The Python SDK path uses an API Trigger with the openai-chat protocol, which exposes /v1/chat/completions natively.

from openai import OpenAI

client = OpenAI(
    base_url="https://triggers.tensorify.io/h/whk_.../agent/v1",
    api_key="not-needed",  # or your API key if auth is configured
)

stream = client.chat.completions.create(
    model="tensorify",
    messages=[{"role": "user", "content": "Explain SSE streaming"}],
    stream=True,
)

for chunk in stream:
    content = chunk.choices[0].delta.content
    if content:
        print(content, end="", flush=True)

OpenAI Node.js SDK

import OpenAI from "openai";

const client = new OpenAI({
  baseURL: "https://triggers.tensorify.io/h/whk_.../agent/v1",
  apiKey: "not-needed",
});

const stream = await client.chat.completions.create({
  model: "tensorify",
  messages: [{ role: "user", content: "Explain SSE streaming" }],
  stream: true,
});

for await (const chunk of stream) {
  const content = chunk.choices[0]?.delta?.content;
  if (content) process.stdout.write(content);
}

Vercel AI SDK

import { useChat } from "ai/react";

export function Chat() {
  const { messages, input, handleInputChange, handleSubmit } = useChat({
    api: "https://triggers.tensorify.io/h/whk_.../agent",
    body: { stream: true },
    headers: { Accept: "text/event-stream" },
  });

  return (
    <div>
      {messages.map((m) => (
        <div key={m.id}>{m.role}: {m.content}</div>
      ))}
      <form onSubmit={handleSubmit}>
        <input value={input} onChange={handleInputChange} />
      </form>
    </div>
  );
}

curl

curl -N --no-buffer \
  -X POST https://triggers.tensorify.io/h/whk_.../agent \
  -H "Content-Type: application/json" \
  -H "Accept: text/event-stream" \
  -d '{"body":{"message":"Hello"},"stream":true}'

Use -N and --no-buffer so curl prints each SSE line as it arrives instead of waiting for the full response.

Troubleshooting

No streaming output

Ensure streaming: true is set in the AI Agent node settings.
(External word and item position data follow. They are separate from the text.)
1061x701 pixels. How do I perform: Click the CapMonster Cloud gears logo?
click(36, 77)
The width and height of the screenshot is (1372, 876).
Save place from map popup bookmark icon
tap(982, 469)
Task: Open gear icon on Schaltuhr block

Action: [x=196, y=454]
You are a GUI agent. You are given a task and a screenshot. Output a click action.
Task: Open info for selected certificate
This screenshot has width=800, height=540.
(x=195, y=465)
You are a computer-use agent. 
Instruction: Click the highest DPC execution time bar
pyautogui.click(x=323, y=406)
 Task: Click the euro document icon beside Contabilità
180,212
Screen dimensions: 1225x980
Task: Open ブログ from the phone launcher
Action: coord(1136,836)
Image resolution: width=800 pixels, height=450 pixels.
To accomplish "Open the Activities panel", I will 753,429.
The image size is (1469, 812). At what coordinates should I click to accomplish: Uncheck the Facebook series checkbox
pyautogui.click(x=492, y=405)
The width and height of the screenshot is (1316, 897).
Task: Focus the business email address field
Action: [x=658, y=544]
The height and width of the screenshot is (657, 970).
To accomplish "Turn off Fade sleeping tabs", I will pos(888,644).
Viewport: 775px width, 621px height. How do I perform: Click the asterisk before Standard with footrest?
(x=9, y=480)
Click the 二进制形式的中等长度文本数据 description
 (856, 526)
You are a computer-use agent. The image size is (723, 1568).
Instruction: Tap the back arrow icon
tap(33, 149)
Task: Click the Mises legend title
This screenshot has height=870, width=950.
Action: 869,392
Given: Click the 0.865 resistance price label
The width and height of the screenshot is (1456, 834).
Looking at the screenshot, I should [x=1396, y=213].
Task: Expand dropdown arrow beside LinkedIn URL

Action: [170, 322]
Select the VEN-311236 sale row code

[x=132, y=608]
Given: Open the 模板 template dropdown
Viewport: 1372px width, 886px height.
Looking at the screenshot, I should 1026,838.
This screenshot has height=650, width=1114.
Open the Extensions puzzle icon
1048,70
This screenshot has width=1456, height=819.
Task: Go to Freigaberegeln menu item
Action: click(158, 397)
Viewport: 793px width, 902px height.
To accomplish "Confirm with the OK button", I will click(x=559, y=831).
Without it, the agent returns a complete response in a single JSON payload even when the client requests a stream.

Buffered output

Some proxies buffer SSE responses and deliver them in large batches. Tensorify sets X-Accel-Buffering: no automatically. If you run nginx in front of your endpoint, add proxy_buffering off; to the relevant location block.

CORS errors

Tensorify's hooks service allows all origins for trigger endpoints. If you route requests through a custom proxy, ensure CORS headers (Access-Control-Allow-Origin, etc.) are forwarded or set correctly.

Connection drops

Keepalive comments are sent every 15 seconds during long-running tool calls. If your proxy or load balancer has a shorter idle timeout, increase it to at least 60 seconds so the stream stays open until the agent finishes.